As pessoas com as quais o rapaz cruza são representantes de valores que ele ridiculariza (comunismo, aristocracia, burguesia, etc). Gombrowicz escreve com absoluta liberdade e ironia. Gosto muito dos trechos reflexivos do protagonista, como este, logo no começo do livro:
“Eu tinha acabado de cruzar o inevitável Rubicão dos trinta há pouco tempo, eu tinha ultrapassado aquele marco e, de acordo com minha certidão de nascimento e por onde quer que examinasse, eu era um ser humano maduro. E, no entanto, não o era – o que eu era? Um jogador de bridge de trinta anos? Alguém que por acaso estava trabalhando, ocupando-se com as trivialidades da vida, cumprindo prazos?

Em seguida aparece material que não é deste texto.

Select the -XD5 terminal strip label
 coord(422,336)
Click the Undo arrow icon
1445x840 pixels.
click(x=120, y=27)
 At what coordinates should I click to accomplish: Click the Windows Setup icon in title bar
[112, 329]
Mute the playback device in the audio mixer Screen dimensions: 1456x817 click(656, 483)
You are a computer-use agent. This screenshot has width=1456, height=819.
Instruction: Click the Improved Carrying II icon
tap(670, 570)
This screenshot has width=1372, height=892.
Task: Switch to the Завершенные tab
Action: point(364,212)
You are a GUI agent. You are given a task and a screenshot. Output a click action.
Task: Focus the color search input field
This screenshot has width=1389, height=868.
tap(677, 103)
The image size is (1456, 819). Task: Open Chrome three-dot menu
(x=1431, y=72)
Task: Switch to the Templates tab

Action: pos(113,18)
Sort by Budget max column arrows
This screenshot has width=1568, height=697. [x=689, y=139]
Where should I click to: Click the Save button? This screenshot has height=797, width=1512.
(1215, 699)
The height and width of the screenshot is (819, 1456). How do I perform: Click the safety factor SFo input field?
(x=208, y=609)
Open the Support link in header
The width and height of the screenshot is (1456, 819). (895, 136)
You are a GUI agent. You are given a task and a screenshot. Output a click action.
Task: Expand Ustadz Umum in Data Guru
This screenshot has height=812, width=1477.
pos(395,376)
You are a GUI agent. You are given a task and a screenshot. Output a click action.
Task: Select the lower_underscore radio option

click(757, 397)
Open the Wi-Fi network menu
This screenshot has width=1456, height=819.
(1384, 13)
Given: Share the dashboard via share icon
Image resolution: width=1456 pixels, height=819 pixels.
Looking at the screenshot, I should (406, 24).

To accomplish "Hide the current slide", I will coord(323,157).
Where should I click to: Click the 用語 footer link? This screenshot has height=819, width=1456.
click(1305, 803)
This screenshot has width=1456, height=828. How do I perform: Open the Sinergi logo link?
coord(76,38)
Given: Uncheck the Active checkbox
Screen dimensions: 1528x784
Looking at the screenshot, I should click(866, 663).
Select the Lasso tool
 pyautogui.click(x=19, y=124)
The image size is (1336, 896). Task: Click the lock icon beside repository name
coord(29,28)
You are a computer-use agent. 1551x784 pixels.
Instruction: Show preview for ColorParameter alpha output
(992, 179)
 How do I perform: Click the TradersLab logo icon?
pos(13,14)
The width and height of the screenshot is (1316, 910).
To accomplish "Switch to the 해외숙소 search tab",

Qual era meu status? Freqüentava bares e cafés onde trocava algumas palavras, ocasionalmente até idéias, com as pessoas com as quais cruzava, mas meu status não era nada claro e eu mesmo não sabia se era um homem maduro ou um jovem imaturo. Naquele momento decisivo da minha vida, eu não era nem um nem outro – Eu não era nada – e meus contemporâneos, já casados e firmados, senão sobre suas opiniões sobre a vida, ao menos em várias agências governamentais, tratavam-me com uma desconfiança compreensível. Minhas tias, aqueles inúmeros um-quarto-de-mãe, apregoavam, remendavam, embora me amassem muito, e insistiam para que eu me estabelecesse e me tornasse alguém, um advogado, um servidor público – elas pareciam muito aborrecidas com minha indecisão e, sem saber o que fazer comigo, elas não sabiam como falar comigo, então, apenas tagarelavam:
‘Joey’, diziam entre uma tagarelice e outra, ‘é tempo, meu querido. O que as pessoas irão dizer? Se você não quer ser um doutor, ao menos seja um mulherengo, ou alguém que gosta de cavalos, seja algo… seja algo definido…’”
(Vocês também não tiveram/têm “tias” assim? Eu tenho várias, mas elas estão na minha consciência e não consigo me livrar delas!)